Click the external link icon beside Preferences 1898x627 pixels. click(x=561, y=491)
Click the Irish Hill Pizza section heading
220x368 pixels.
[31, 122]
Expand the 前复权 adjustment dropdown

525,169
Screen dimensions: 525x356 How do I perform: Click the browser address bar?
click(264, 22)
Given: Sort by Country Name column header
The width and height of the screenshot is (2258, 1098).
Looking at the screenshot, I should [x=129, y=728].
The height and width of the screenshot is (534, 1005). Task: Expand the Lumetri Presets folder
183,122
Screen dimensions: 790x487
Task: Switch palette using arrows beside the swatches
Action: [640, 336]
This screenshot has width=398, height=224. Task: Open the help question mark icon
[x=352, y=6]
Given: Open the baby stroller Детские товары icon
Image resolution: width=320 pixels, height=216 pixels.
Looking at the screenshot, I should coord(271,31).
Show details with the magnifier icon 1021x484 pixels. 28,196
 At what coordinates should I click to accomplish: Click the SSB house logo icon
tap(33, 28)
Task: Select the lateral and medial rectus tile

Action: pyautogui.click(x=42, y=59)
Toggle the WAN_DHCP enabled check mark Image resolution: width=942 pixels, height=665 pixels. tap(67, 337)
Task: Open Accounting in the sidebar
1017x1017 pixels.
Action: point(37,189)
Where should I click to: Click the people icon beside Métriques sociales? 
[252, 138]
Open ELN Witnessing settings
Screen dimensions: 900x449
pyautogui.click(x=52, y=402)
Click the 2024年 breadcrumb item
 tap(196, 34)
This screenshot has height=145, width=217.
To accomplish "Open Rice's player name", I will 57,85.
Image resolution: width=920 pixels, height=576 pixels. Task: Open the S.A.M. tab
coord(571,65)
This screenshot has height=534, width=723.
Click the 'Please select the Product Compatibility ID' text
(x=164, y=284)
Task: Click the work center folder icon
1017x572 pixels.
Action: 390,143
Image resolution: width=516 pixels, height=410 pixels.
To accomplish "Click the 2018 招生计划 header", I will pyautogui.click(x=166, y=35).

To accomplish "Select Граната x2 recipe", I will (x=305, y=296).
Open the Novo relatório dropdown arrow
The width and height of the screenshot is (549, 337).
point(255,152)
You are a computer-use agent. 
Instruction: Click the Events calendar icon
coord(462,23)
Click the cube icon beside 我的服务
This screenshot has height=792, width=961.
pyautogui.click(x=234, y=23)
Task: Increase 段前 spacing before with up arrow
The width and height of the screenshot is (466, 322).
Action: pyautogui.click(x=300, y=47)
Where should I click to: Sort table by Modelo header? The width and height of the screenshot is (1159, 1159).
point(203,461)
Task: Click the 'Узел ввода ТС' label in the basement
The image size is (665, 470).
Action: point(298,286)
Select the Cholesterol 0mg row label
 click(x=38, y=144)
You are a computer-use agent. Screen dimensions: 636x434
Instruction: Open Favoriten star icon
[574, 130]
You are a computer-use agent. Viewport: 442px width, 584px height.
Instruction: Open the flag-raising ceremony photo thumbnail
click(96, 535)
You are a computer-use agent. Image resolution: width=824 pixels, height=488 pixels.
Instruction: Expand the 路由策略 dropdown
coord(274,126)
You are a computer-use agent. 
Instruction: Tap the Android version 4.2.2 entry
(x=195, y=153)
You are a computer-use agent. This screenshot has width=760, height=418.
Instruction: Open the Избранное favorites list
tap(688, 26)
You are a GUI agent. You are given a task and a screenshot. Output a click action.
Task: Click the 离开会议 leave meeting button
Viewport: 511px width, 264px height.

——

**TASK TO COMPLETE**
Please give each line above again, word for word.

**OUTPUT OF THE EXERCISE**
Click the external link icon beside Preferences 1898x627 pixels. click(x=561, y=491)
Click the Irish Hill Pizza section heading
220x368 pixels.
[31, 122]
Expand the 前复权 adjustment dropdown

525,169
Screen dimensions: 525x356 How do I perform: Click the browser address bar?
click(264, 22)
Given: Sort by Country Name column header
The width and height of the screenshot is (2258, 1098).
Looking at the screenshot, I should [x=129, y=728].
The height and width of the screenshot is (534, 1005). Task: Expand the Lumetri Presets folder
183,122
Screen dimensions: 790x487
Task: Switch palette using arrows beside the swatches
Action: [640, 336]
This screenshot has width=398, height=224. Task: Open the help question mark icon
[x=352, y=6]
Given: Open the baby stroller Детские товары icon
Image resolution: width=320 pixels, height=216 pixels.
Looking at the screenshot, I should coord(271,31).
Show details with the magnifier icon 1021x484 pixels. 28,196
 At what coordinates should I click to accomplish: Click the SSB house logo icon
tap(33, 28)
Task: Select the lateral and medial rectus tile

Action: pyautogui.click(x=42, y=59)
Toggle the WAN_DHCP enabled check mark Image resolution: width=942 pixels, height=665 pixels. tap(67, 337)
Task: Open Accounting in the sidebar
1017x1017 pixels.
Action: point(37,189)
Where should I click to: Click the people icon beside Métriques sociales? 
[252, 138]
Open ELN Witnessing settings
Screen dimensions: 900x449
pyautogui.click(x=52, y=402)
Click the 2024年 breadcrumb item
 tap(196, 34)
This screenshot has height=145, width=217.
To accomplish "Open Rice's player name", I will 57,85.
Image resolution: width=920 pixels, height=576 pixels. Task: Open the S.A.M. tab
coord(571,65)
This screenshot has height=534, width=723.
Click the 'Please select the Product Compatibility ID' text
(x=164, y=284)
Task: Click the work center folder icon
1017x572 pixels.
Action: 390,143
Image resolution: width=516 pixels, height=410 pixels.
To accomplish "Click the 2018 招生计划 header", I will pyautogui.click(x=166, y=35).

To accomplish "Select Граната x2 recipe", I will (x=305, y=296).
Open the Novo relatório dropdown arrow
The width and height of the screenshot is (549, 337).
point(255,152)
You are a computer-use agent. 
Instruction: Click the Events calendar icon
coord(462,23)
Click the cube icon beside 我的服务
This screenshot has height=792, width=961.
pyautogui.click(x=234, y=23)
Task: Increase 段前 spacing before with up arrow
The width and height of the screenshot is (466, 322).
Action: pyautogui.click(x=300, y=47)
Where should I click to: Sort table by Modelo header? The width and height of the screenshot is (1159, 1159).
point(203,461)
Task: Click the 'Узел ввода ТС' label in the basement
The image size is (665, 470).
Action: point(298,286)
Select the Cholesterol 0mg row label
 click(x=38, y=144)
You are a computer-use agent. Screen dimensions: 636x434
Instruction: Open Favoriten star icon
[574, 130]
You are a computer-use agent. Viewport: 442px width, 584px height.
Instruction: Open the flag-raising ceremony photo thumbnail
click(96, 535)
You are a computer-use agent. Image resolution: width=824 pixels, height=488 pixels.
Instruction: Expand the 路由策略 dropdown
coord(274,126)
You are a computer-use agent. 
Instruction: Tap the Android version 4.2.2 entry
(x=195, y=153)
You are a computer-use agent. This screenshot has width=760, height=418.
Instruction: Open the Избранное favorites list
tap(688, 26)
You are a GUI agent. You are given a task and a screenshot. Output a click action.
Task: Click the 离开会议 leave meeting button
Viewport: 511px width, 264px height.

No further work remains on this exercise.